Lusitanus, Zacutus. (Lusitano, Zacuto) ZACUTI LUSITANI, MEDICI, ET PHILOSPHI PRAETANTISSIMI, DE MEDICORUM PRINCIPUM HISTORIA. OPUS ABSOLUTISSIMUM: IN QUE MEDICINALES OMNES HISTORIAE, DE MORBIS INTERNIS, QUAE PASSIM APUD PRINCIPES MEDICOS OCCURUNT, COMCINNOORDINES DISPONUNTUR, PARAPHRASI, & COMMENTARIIS ILLUSTRANTUR: NECNON QUAESTIONIBUS, DUBIIS, & OBSERUATIONIBUS EXQUISITISSIMIS EXORNAANTUR. EDITIO POSTREMA, AB IPSO AUTHORE, ANTE OBITUM, SUMMA CURA RECOGNITA, & LOCUPLETATA. Two Volumes. Lugduni, Sumptibus Ioannis-Antonii Huguetan, in vico Mercatorio, ad insigne Sphæræ, 1644, (72) + 984, (32), folio. Pictorially engraved title page, portrait as frontispiece, and many decorative initials and head and tail pieces. Cntemporay boards with spine, edges rubbed, the upper right hand corner of pages 877 – 887 are torn off with loss of some words, many worm holes, mainly marginal, some damp staining toward the end of the book, otherwise a very good copy. A monumental work on medicine, of considerable importance and rarity.

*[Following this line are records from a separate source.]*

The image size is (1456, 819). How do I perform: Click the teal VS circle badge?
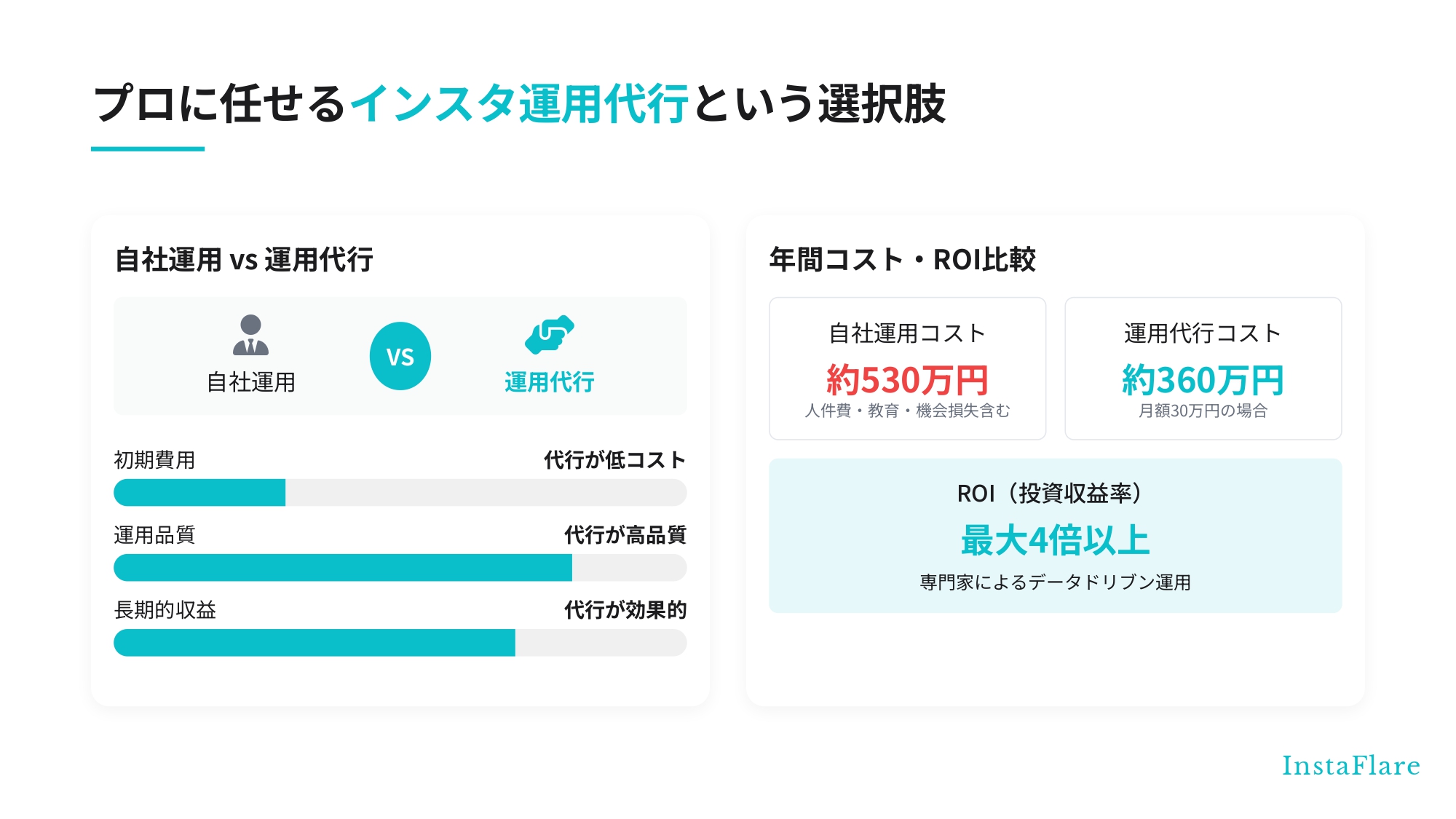tap(400, 356)
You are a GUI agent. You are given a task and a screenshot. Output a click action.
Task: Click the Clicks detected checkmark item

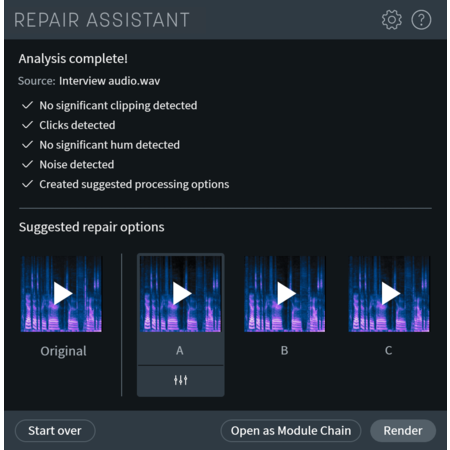[69, 125]
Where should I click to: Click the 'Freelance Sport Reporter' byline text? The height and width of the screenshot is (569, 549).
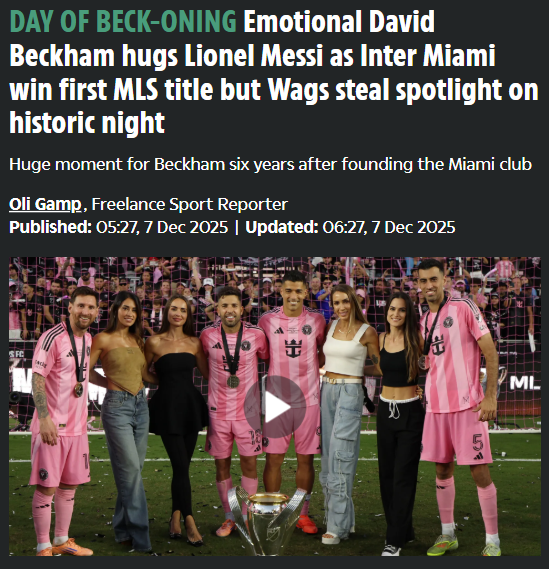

Zacuto Lusitano (1575 - 1642) was born in Lisbon in 1575, a descendant of a family of Jews, and, having been baptized, he was Christian again.
He was proud of his ancestors and, in fact, he was a direct descendant of the famous Abraham Ben Samuel Zacuto (c. 1450 - 1532), the astronomer, author of Perpetual Almanac and other books. The family did not escape anti-Semitic persecution.
In Lisbon, he studied, as was customary, Latin, grammar and rhetoric. Later he began his studies in philosophy and medicine in the Universities of Coimbra and Salamanca. Then, he moved to Amsterdam in 1625 and became a famous doctor before dying on New Year's Day 1642.